The old cliché about central bankers is that their job is to take away the punchbowl just as the party is starting.
The frustrating thing for the Central Bank of Ireland is that punchbowl control - in the form of power to change interest rates - has moved to Frankfurt. And due to a sluggish performance of the euro economy overall, the European Central Bank's (ECB) policy has kept interest rates low.
Traditional economic theory teaches that control of interest rates and the supply of money are the most powerful tools available to central banks. The other routes through which they influence affairs is what the textbooks grandly call "moral suasion", in other words using their influence to affect the actions of various players, and of course regulation of the financial sector.
With no power to shift interest rates, the Central Bank is trying to influence the course of events by ever louder warnings about the dangers posed by the rising property market.
The Central Bank's concern is that ever-higher borrowing will leave both homeowners and banks vulnerable in the event of a downturn in the property market. The bank is careful not to forecast such a collapse, but it warns that the continued rise in borrowing is " worrying."

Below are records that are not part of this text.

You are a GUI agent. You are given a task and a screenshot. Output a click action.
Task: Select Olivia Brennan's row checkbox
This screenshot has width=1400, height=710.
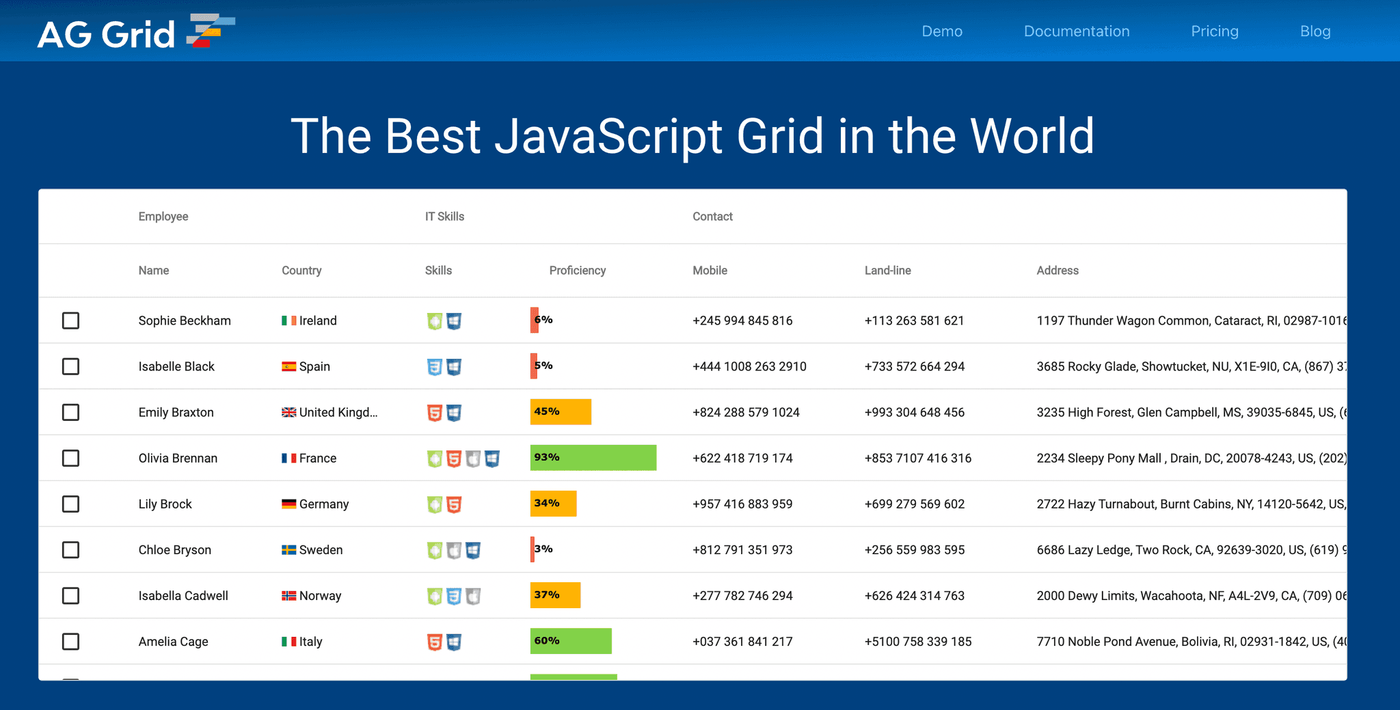click(71, 458)
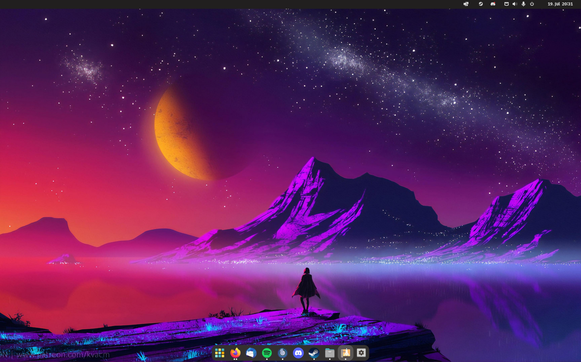581x362 pixels.
Task: Open Thunderbird mail from the dock
Action: [251, 353]
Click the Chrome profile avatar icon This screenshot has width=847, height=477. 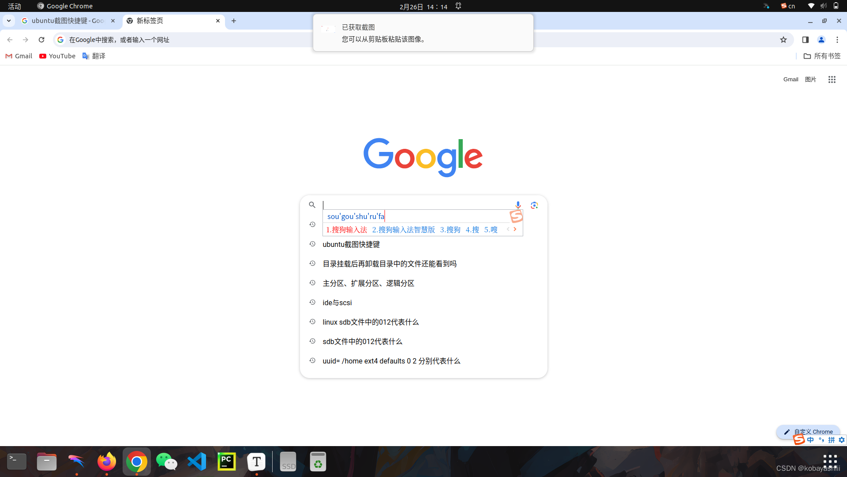821,40
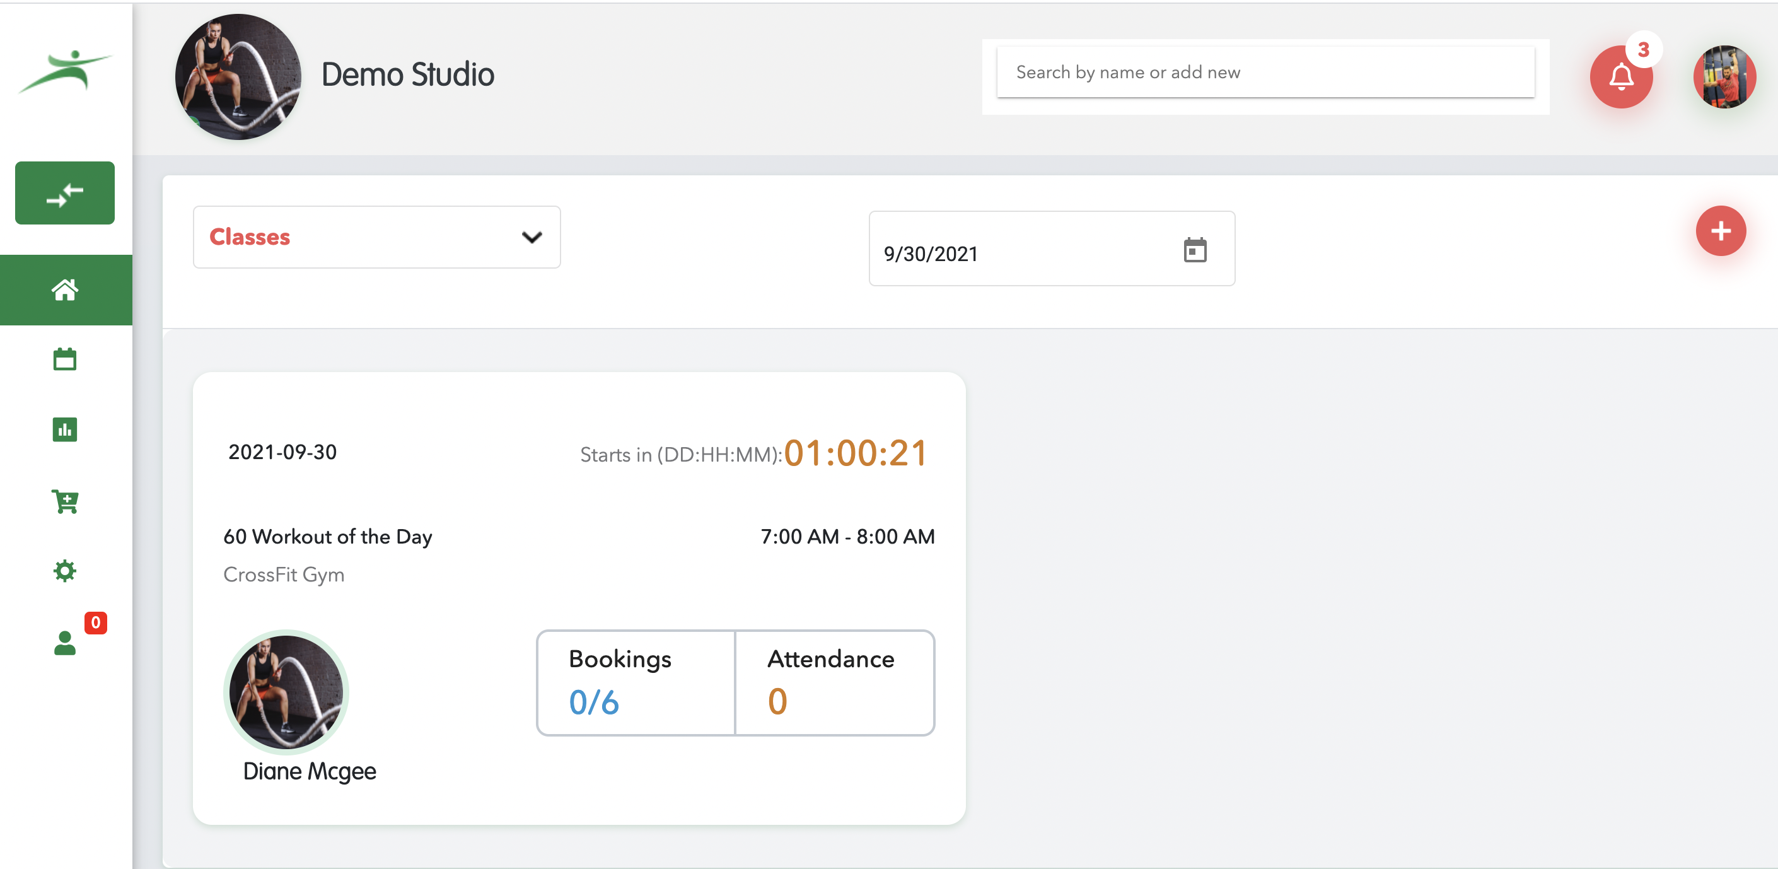Expand the Classes dropdown
1778x869 pixels.
coord(376,237)

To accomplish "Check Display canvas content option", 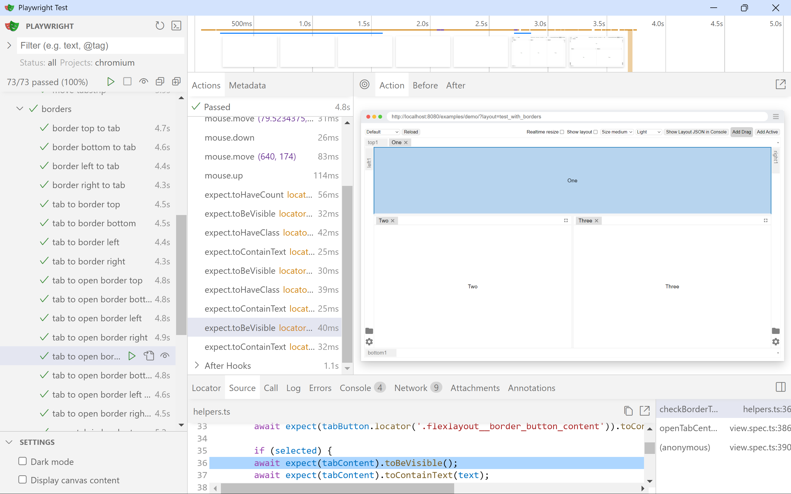I will (x=23, y=480).
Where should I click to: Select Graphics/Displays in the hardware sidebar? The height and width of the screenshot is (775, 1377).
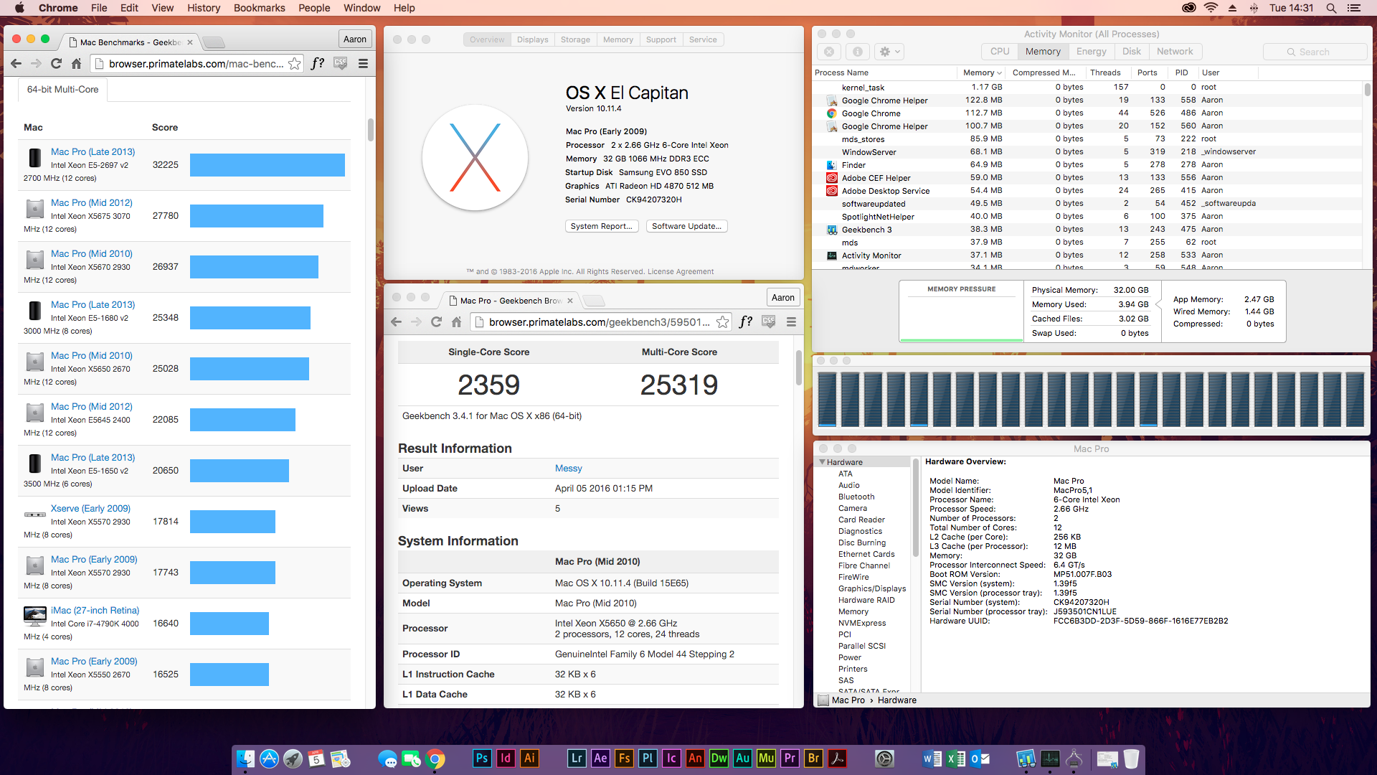[871, 588]
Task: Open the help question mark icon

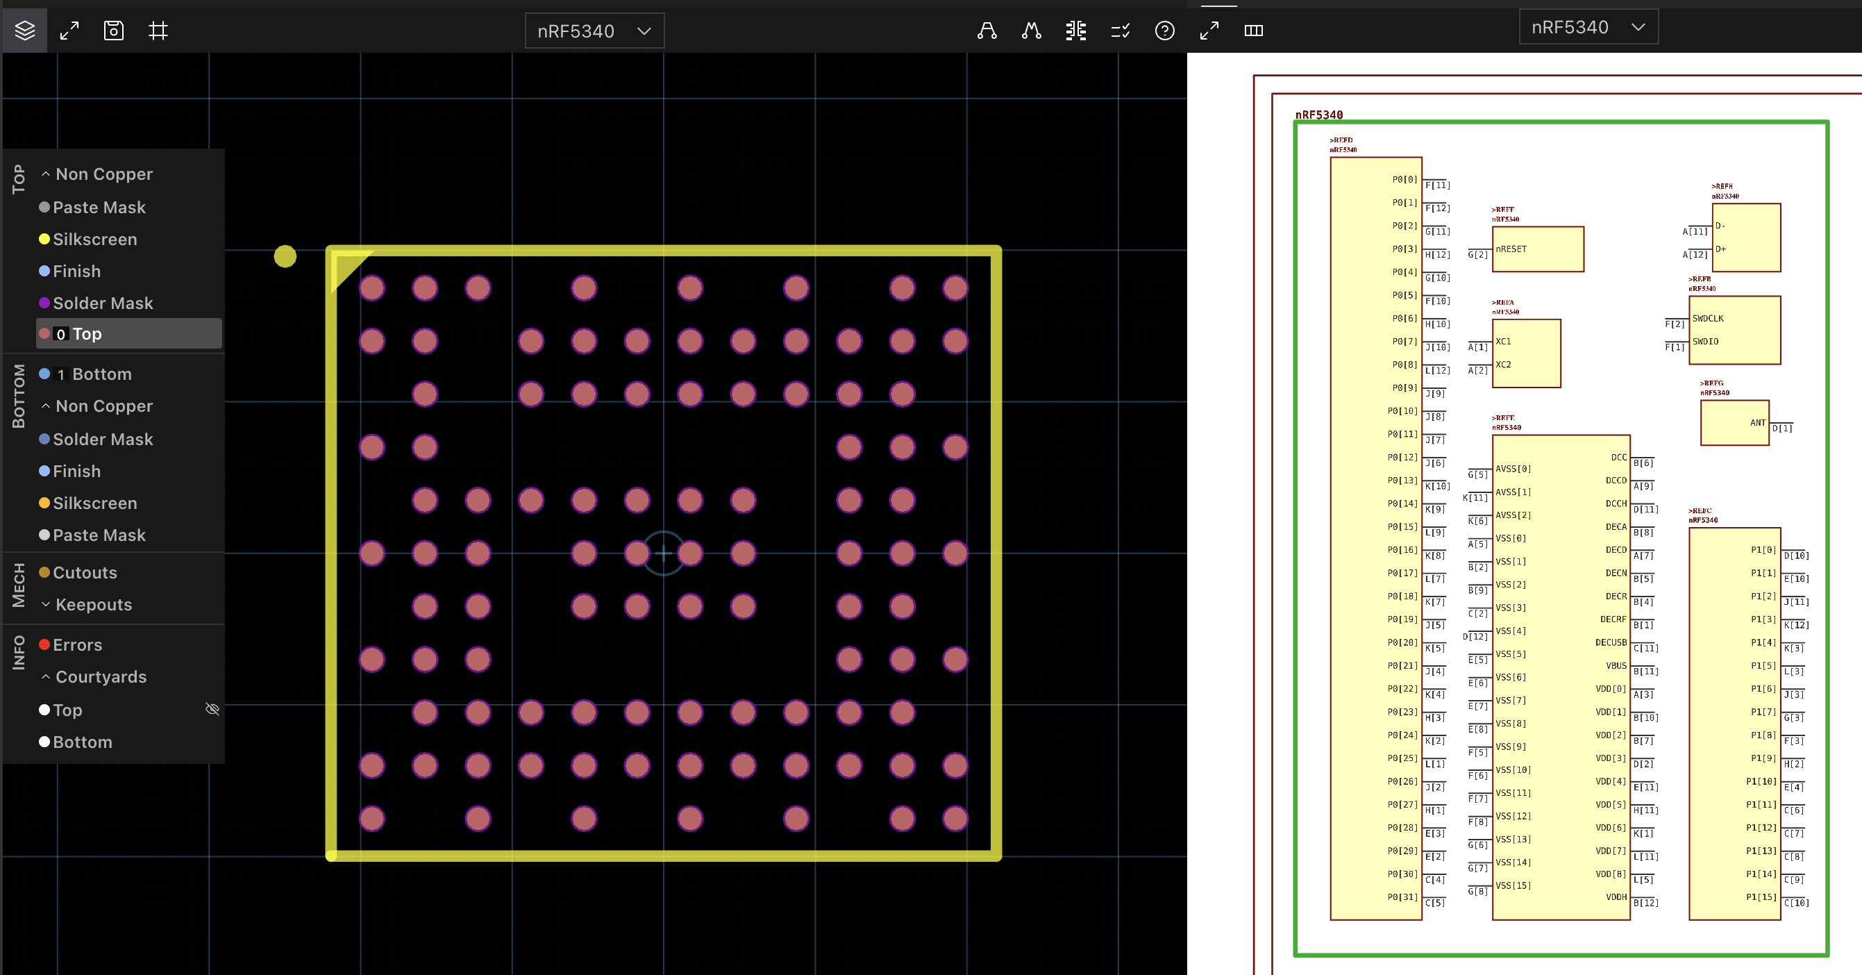Action: click(1164, 30)
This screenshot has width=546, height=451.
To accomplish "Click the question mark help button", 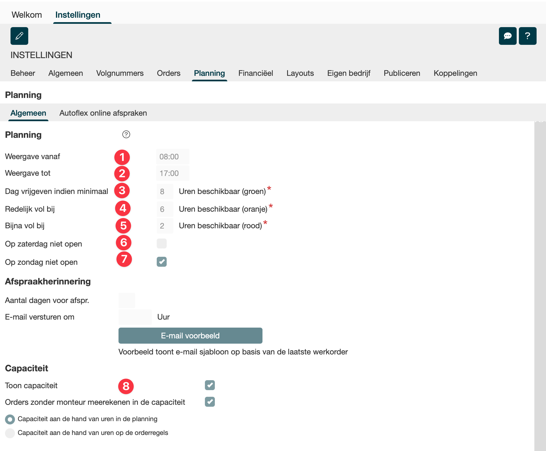I will pyautogui.click(x=527, y=36).
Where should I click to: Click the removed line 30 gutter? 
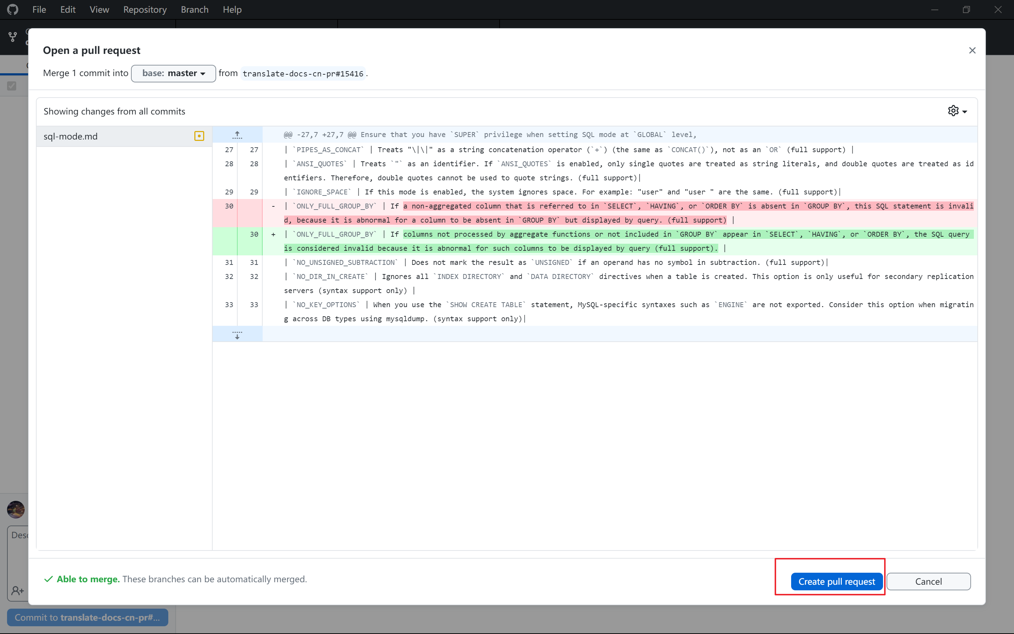(x=229, y=206)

But what can it do? So far the moral suasion approach from Dame Street does not appear to be slowing borrowing. Regulatory power, meanwhile, has moved to IFSRA, which is linked with the bank, but so far its examination of lending practices do not appear to have slowed lending growth.
The market may do so, as house-price growth appears to slow and investors calculate that lower rents and longer vacancy periods mean they should not be entering the market at any price.
There is no obvious short-term threat that would lead to a rapid fall in prices. Interest rates look set to rise only gradually and unemployment is low. But, with prices above the international norm, the market may still be vulnerable to a change in sentiment.
Interest rates will rise here at some stage. Last night's increase of 0.25 of a percentage point in US rates show that the international trend is upwards. Some analysts expect ECB rates to start moving up by the end of this year and most expect they will do so by 2005 at the latest.
The Central Bank makes no forecast about the timing of a rate increase. But it does warn that mortgage rates - now at around 3.5 per cent - could rise to 6 per cent in the course of the upward cycle in rates.
This is debatable, given the poor performance of the euro zone, but if it happens then the bank calculates that first-time buyers will face an average repayment burden of almost a third of disposable income, a level reached briefly in the early 1990s.
Reading between the lines, the bank is still hoping that a softish landing is in prospect for the housing market, but fears that the longer the borrowing surge continues, the greater the risk.